→ Problem description: Show each line below that contains the word "Task", copying it in full.

→ The input:
** BEGIN **

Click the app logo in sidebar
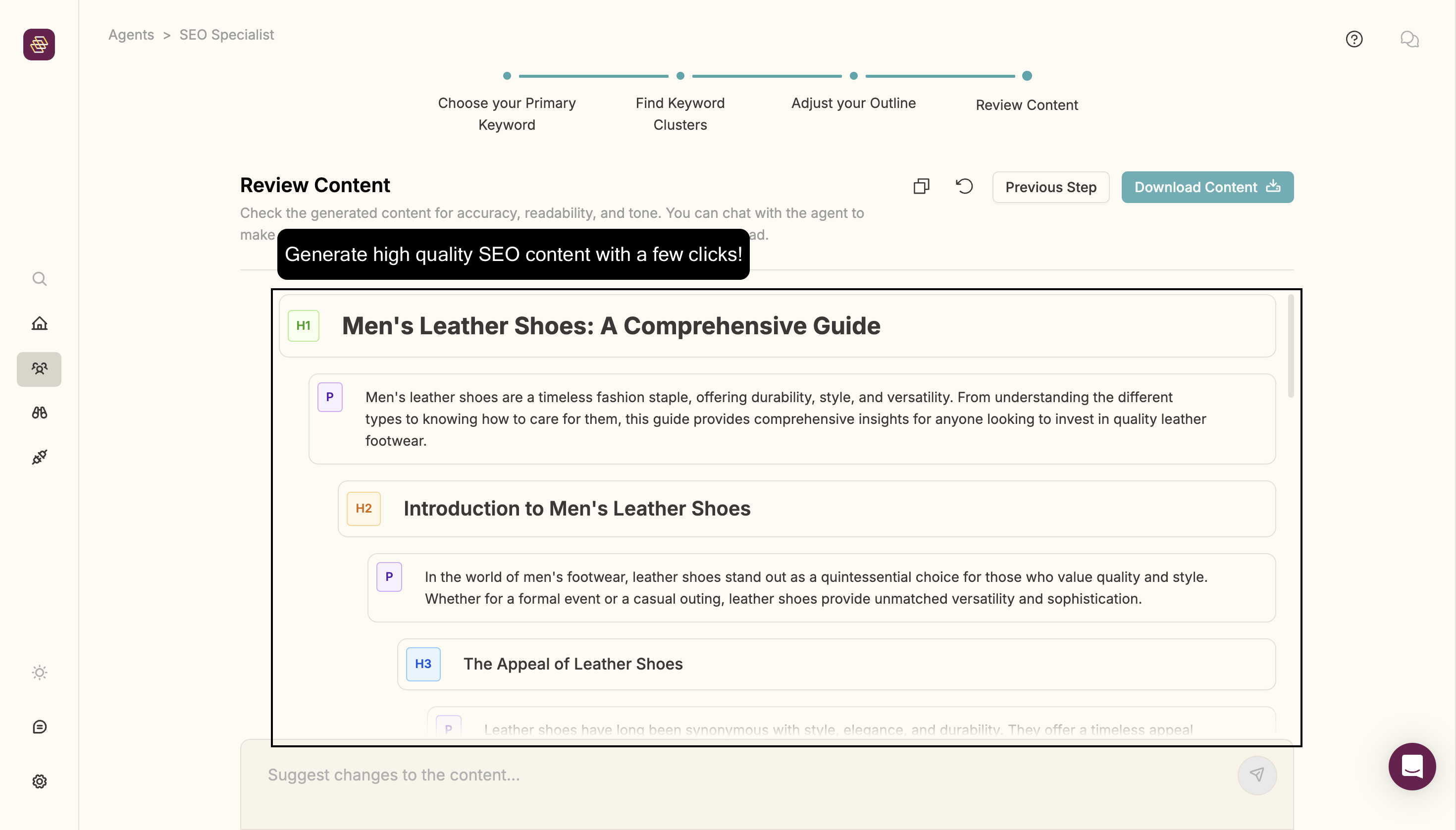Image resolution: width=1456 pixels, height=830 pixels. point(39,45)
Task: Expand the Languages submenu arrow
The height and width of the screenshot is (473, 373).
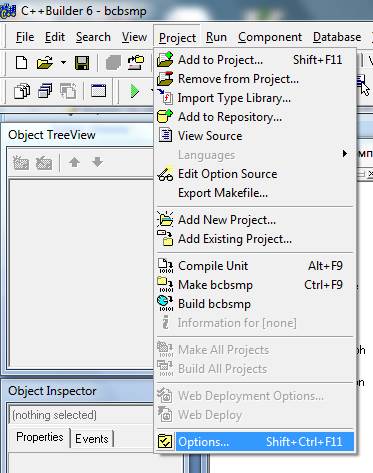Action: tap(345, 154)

** END **
** BEGIN **

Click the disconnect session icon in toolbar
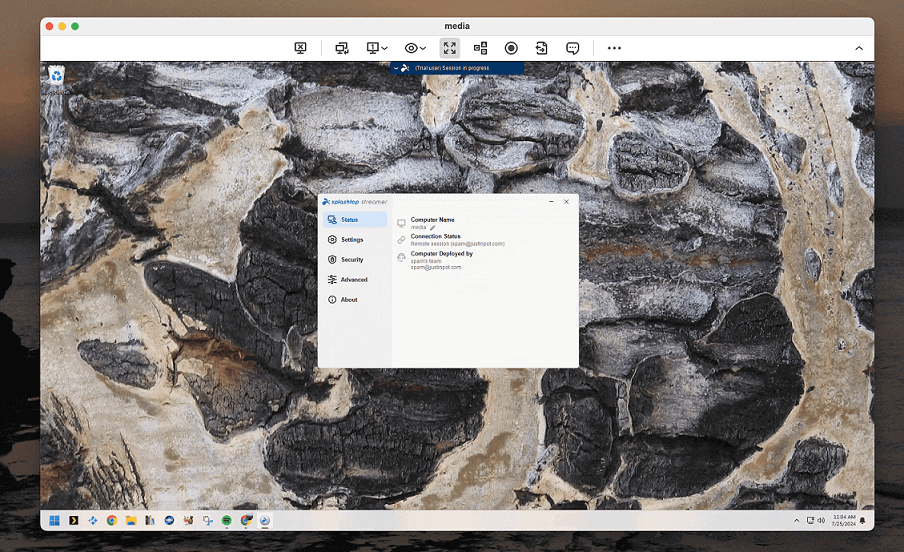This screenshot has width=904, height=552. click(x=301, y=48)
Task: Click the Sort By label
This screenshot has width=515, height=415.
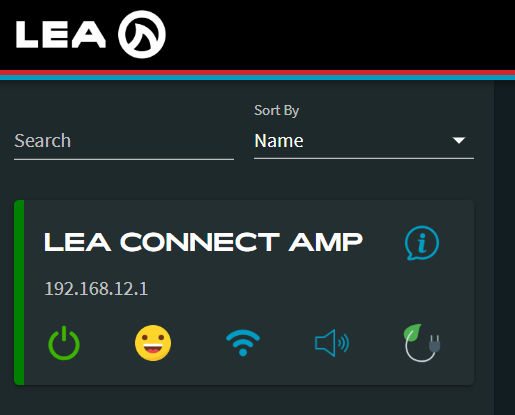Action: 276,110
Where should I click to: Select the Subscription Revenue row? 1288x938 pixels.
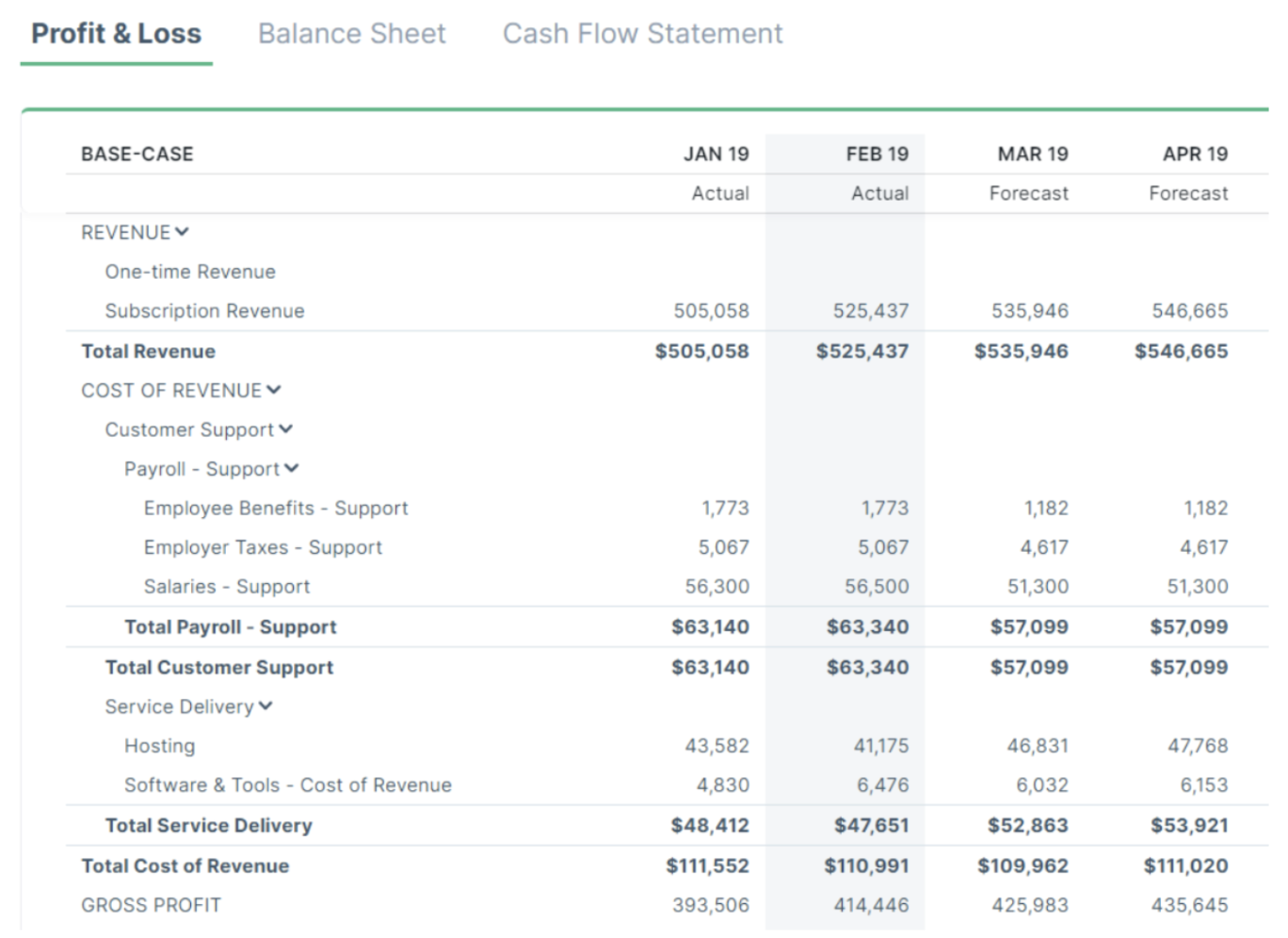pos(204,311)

** END **
** BEGIN **

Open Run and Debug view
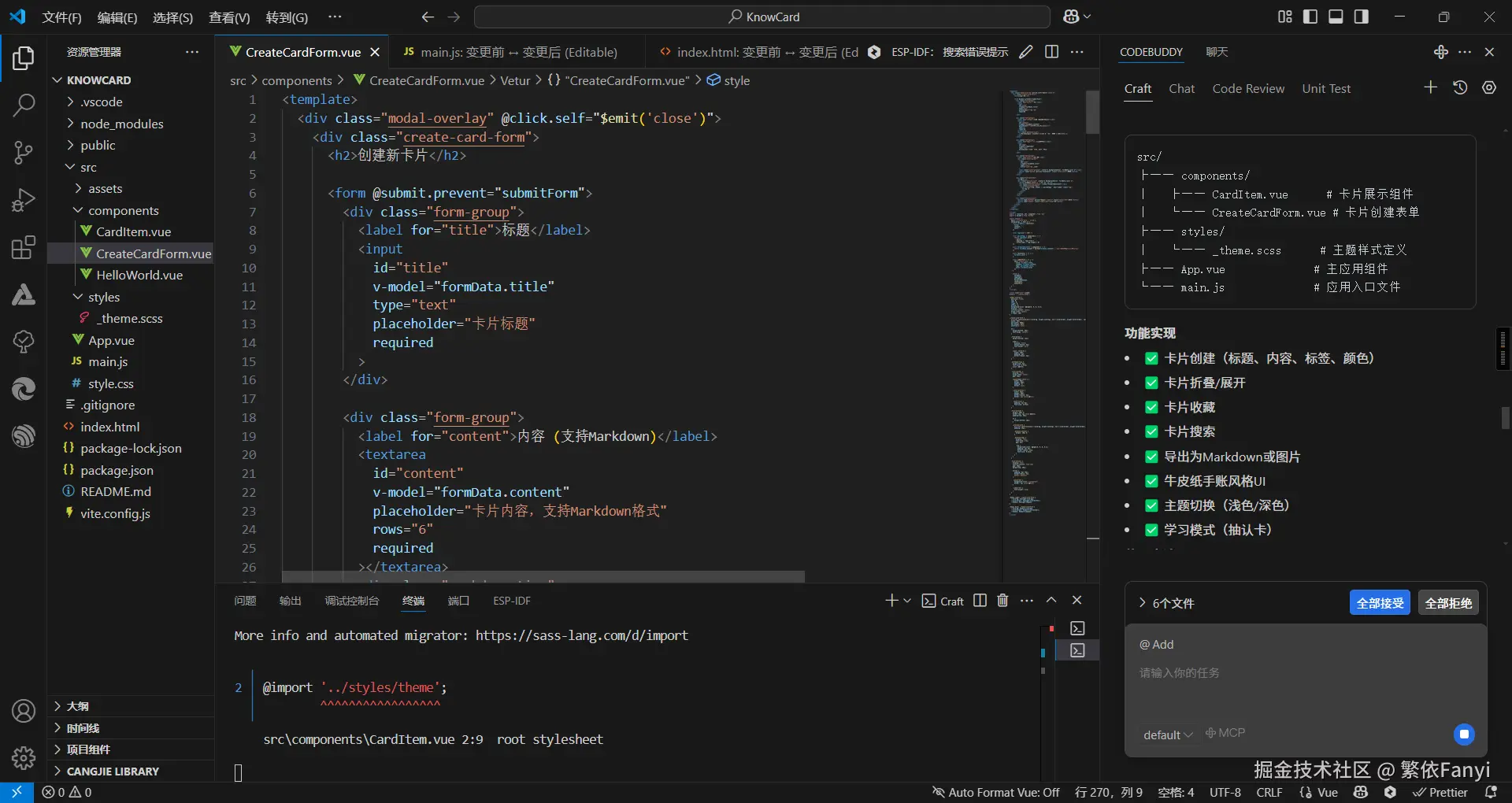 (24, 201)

** END **

→ Finished exercise:
Task: Expand the Languages submenu arrow
Task: Click the Sort By label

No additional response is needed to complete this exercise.